Not long ago I spoke with a rancher friend up in the Bear Paw Mountains. He admitted that he hadn’t been ahorseback in over two years.
“First you buy a four-wheeler to do the irrigating”, he said, “Then you figure out how well it works to get in the horses.” "One day you realize that you could be there and back on the ATV in less time than it would take you to saddle your horse – and that’s the beginning of the end.”
“When you finally really need a horse, he’s so out of shape and out of tune that you can’t get the job done – and it’s all over.”
This morning I went out to irrigate, and threw some salt and mineral in the side-by-side ATV so I could combine tasks and save some time. After setting some dams, I drove on up the far end of the hayfield and out into the pasture beyond. My plan was to cross that field and fill a salt tub just through the gate and into the next field - where I intended to move the cattle in the next few days. I was surprised to find about 25 pairs that must have broken through the fence at the top of the mountain.
After filling the tub I drove back through the cows, which were already bunched near the gate. This was the only part of the field that is flat, my dog was with me, there were no bulls or yearlings to be cut out, and the task seemed simple. So we drove out around them and Max jumped out – eager to go to work.
The cows headed straight for the gate! It took far less time than going back for a horse! Was this the beginning of the end for me, too?
It was only a few hours later that I redeemed myself, however. Ted had run the horses down from the pasture – with the four-wheeler – to give a ride to some visiting children. He noticed some escaped heifers that were lying on the ridge above the horsebarn.

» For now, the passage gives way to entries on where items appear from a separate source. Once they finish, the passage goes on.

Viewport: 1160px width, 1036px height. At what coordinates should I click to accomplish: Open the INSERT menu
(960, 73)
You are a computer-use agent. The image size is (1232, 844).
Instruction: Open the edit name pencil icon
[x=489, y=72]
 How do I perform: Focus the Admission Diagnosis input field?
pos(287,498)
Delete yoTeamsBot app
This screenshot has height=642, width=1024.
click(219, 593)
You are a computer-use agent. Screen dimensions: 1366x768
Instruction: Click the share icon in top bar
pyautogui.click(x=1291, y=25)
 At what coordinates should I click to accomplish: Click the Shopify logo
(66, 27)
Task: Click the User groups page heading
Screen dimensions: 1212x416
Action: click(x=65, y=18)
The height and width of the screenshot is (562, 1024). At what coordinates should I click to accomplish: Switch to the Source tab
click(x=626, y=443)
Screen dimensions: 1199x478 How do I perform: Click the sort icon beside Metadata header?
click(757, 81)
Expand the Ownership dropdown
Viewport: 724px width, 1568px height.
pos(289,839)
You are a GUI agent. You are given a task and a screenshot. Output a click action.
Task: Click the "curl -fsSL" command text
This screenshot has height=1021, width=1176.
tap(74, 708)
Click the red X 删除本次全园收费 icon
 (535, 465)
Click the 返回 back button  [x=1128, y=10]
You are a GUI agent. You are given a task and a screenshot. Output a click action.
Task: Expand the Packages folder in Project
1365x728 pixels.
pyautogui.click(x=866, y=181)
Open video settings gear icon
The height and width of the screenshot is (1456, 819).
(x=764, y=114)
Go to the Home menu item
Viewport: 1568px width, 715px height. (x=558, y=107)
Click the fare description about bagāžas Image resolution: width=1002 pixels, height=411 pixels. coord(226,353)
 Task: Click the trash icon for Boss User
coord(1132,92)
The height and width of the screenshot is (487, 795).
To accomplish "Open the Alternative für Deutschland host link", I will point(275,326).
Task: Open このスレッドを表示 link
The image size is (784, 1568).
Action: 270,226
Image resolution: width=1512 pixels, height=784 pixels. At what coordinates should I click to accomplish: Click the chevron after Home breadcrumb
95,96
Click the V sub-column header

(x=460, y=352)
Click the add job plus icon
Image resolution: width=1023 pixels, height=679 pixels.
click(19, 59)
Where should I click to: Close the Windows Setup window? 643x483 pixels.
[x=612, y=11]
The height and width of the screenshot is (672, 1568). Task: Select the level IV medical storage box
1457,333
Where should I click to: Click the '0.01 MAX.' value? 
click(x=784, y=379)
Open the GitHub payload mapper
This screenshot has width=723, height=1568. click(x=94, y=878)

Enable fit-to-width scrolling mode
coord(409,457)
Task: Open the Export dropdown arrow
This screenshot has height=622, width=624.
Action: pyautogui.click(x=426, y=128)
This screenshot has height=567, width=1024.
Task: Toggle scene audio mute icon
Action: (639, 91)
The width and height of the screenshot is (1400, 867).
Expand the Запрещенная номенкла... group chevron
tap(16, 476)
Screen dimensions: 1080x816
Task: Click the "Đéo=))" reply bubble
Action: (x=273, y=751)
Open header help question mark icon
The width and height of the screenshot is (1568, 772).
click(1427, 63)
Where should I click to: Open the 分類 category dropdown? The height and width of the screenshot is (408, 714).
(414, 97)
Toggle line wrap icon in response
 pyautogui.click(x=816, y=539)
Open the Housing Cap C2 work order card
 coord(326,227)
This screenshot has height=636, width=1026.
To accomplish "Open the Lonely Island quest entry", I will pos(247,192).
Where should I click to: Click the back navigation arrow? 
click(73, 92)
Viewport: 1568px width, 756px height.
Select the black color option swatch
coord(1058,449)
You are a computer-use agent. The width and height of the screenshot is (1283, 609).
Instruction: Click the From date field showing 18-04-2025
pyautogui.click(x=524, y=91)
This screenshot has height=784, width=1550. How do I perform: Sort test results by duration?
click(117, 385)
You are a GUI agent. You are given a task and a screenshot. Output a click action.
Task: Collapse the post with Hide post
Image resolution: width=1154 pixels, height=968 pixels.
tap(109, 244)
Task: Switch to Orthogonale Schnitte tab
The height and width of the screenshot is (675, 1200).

This heifers had blundered up through the reef that bounded their pasture and couldn’t find their way home. They were close, we knew where they were, and the horses were in the corral. I had planned to finish some maintenance on the baler, but this opportunity trumped that plan – the baler could wait.
Saddling my “Kentucky Colt”, I headed up the ridge after them. The black line shows my initial assent.
But the ridge was too narrow to circle around the heifers – they arose and started up the ridge away from me. So I turned back – following the blue line – and tried to cut through the quaking aspens. But the trees were too dense and I had to follow the blue line back down and circle through the bottom of the trees and then ride clear around the trees to get above the heifers.
Once I got above them, the heifers moved off nicely down the ridge - the yellow line shows their path down off the sidehill on the first lap. They made a foray up into the brush near the fence, and I turned them back. Then they cut back across the creek and into the trees. Max, The Colt, and I circled wide to the left, and I sent Max into the trees to push the heifers out the other side. We had to make a second lap on the blue line around the quakers to cut them off again!
The orange line shows the path of those heifers on the second lap. This time I was able to cut them off quicker, and held them up next to the open gate.
It was some ten minutes more before they finally found the hole – but the rest was easy.
Maybe it isn’t over for my horses yet. The ground was rocky, brushy, and steep – and I was grateful that my horse is shod with hard-surfaced steel shoes. There is no way that any kind of wheeled vehicle could have followed us.
The “Colt” – who is now some ten years old – handled all that up-and-down and back-and-forth without slowing his pace. He still has that feather-light rein – although he reads cows so well that he seldom needs any direction.
No, my horses are safe for a few more years.